• OPDRACHTOMSCHRIJVING:
Zet alle onderstaande regels om in een genummerde lijst. Laat de lege regels weg.

• AANGELEVERDE GEGEVENS:
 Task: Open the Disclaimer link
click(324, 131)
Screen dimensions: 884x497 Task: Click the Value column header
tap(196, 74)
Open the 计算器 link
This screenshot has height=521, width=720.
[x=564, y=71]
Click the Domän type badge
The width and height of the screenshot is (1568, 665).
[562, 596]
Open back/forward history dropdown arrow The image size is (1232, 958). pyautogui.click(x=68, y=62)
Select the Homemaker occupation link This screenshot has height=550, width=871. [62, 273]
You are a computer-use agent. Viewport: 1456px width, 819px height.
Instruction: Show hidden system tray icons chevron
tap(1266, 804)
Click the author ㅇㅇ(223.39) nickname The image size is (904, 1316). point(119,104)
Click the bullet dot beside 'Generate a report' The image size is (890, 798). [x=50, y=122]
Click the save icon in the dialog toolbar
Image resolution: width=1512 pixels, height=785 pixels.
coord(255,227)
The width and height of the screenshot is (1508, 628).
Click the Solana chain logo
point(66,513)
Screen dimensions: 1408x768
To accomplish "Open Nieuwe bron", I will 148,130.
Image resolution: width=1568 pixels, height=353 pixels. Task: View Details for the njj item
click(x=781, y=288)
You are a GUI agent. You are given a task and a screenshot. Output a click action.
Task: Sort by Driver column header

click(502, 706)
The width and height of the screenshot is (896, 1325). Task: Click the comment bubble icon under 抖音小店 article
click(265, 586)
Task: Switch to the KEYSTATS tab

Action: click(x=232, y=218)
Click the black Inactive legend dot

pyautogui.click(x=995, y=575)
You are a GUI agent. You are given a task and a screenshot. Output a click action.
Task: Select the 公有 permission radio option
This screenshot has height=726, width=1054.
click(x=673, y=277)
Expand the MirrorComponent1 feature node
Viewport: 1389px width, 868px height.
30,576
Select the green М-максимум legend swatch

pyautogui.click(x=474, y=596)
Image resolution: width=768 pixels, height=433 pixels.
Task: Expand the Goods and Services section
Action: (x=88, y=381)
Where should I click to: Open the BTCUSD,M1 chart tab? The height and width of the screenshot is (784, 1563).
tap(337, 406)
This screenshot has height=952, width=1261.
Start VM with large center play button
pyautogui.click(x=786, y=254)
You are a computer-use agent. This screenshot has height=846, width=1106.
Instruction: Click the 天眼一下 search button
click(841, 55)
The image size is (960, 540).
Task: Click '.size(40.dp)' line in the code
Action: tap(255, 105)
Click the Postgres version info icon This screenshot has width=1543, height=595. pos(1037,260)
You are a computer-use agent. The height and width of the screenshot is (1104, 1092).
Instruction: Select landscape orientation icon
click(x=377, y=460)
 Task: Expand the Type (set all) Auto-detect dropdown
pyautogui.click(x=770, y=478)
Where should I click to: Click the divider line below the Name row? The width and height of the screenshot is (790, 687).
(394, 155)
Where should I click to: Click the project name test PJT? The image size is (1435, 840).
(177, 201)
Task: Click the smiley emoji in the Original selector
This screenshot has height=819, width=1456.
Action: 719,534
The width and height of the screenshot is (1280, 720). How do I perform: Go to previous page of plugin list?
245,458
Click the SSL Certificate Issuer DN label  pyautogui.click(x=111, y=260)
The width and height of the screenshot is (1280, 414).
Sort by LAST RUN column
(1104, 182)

• UITWERKING OPDRACHT:
1.  Task: Open the Disclaimer link
2. click(324, 131)
3. Screen dimensions: 884x497 Task: Click the Value column header
4. tap(196, 74)
5. Open the 计算器 link
6. This screenshot has height=521, width=720.
7. [x=564, y=71]
8. Click the Domän type badge
9. The width and height of the screenshot is (1568, 665).
10. [562, 596]
11. Open back/forward history dropdown arrow The image size is (1232, 958). pyautogui.click(x=68, y=62)
12. Select the Homemaker occupation link This screenshot has height=550, width=871. [62, 273]
13. You are a computer-use agent. Viewport: 1456px width, 819px height.
14. Instruction: Show hidden system tray icons chevron
15. tap(1266, 804)
16. Click the author ㅇㅇ(223.39) nickname The image size is (904, 1316). point(119,104)
17. Click the bullet dot beside 'Generate a report' The image size is (890, 798). [x=50, y=122]
18. Click the save icon in the dialog toolbar
19. Image resolution: width=1512 pixels, height=785 pixels.
20. coord(255,227)
21. The width and height of the screenshot is (1508, 628).
22. Click the Solana chain logo
23. point(66,513)
24. Screen dimensions: 1408x768
25. To accomplish "Open Nieuwe bron", I will 148,130.
26. Image resolution: width=1568 pixels, height=353 pixels. Task: View Details for the njj item
27. click(x=781, y=288)
28. You are a GUI agent. You are given a task and a screenshot. Output a click action.
29. Task: Sort by Driver column header
30. click(502, 706)
31. The width and height of the screenshot is (896, 1325). Task: Click the comment bubble icon under 抖音小店 article
32. click(265, 586)
33. Task: Switch to the KEYSTATS tab
34. Action: click(x=232, y=218)
35. Click the black Inactive legend dot
36. pyautogui.click(x=995, y=575)
37. You are a GUI agent. You are given a task and a screenshot. Output a click action.
38. Task: Select the 公有 permission radio option
39. This screenshot has height=726, width=1054.
40. click(x=673, y=277)
41. Expand the MirrorComponent1 feature node
42. Viewport: 1389px width, 868px height.
43. 30,576
44. Select the green М-максимум legend swatch
45. pyautogui.click(x=474, y=596)
46. Image resolution: width=768 pixels, height=433 pixels.
47. Task: Expand the Goods and Services section
48. Action: (x=88, y=381)
49. Where should I click to: Open the BTCUSD,M1 chart tab? The height and width of the screenshot is (784, 1563).
50. tap(337, 406)
51. This screenshot has height=952, width=1261.
52. Start VM with large center play button
53. pyautogui.click(x=786, y=254)
54. You are a computer-use agent. This screenshot has height=846, width=1106.
55. Instruction: Click the 天眼一下 search button
56. click(841, 55)
57. The image size is (960, 540).
58. Task: Click '.size(40.dp)' line in the code
59. Action: tap(255, 105)
60. Click the Postgres version info icon This screenshot has width=1543, height=595. pos(1037,260)
61. You are a computer-use agent. The height and width of the screenshot is (1104, 1092).
62. Instruction: Select landscape orientation icon
63. click(x=377, y=460)
64.  Task: Expand the Type (set all) Auto-detect dropdown
65. pyautogui.click(x=770, y=478)
66. Where should I click to: Click the divider line below the Name row? The width and height of the screenshot is (790, 687).
67. (394, 155)
68. Where should I click to: Click the project name test PJT? The image size is (1435, 840).
69. (177, 201)
70. Task: Click the smiley emoji in the Original selector
71. This screenshot has height=819, width=1456.
72. Action: 719,534
73. The width and height of the screenshot is (1280, 720). How do I perform: Go to previous page of plugin list?
74. 245,458
75. Click the SSL Certificate Issuer DN label  pyautogui.click(x=111, y=260)
76. The width and height of the screenshot is (1280, 414).
77. Sort by LAST RUN column
78. (1104, 182)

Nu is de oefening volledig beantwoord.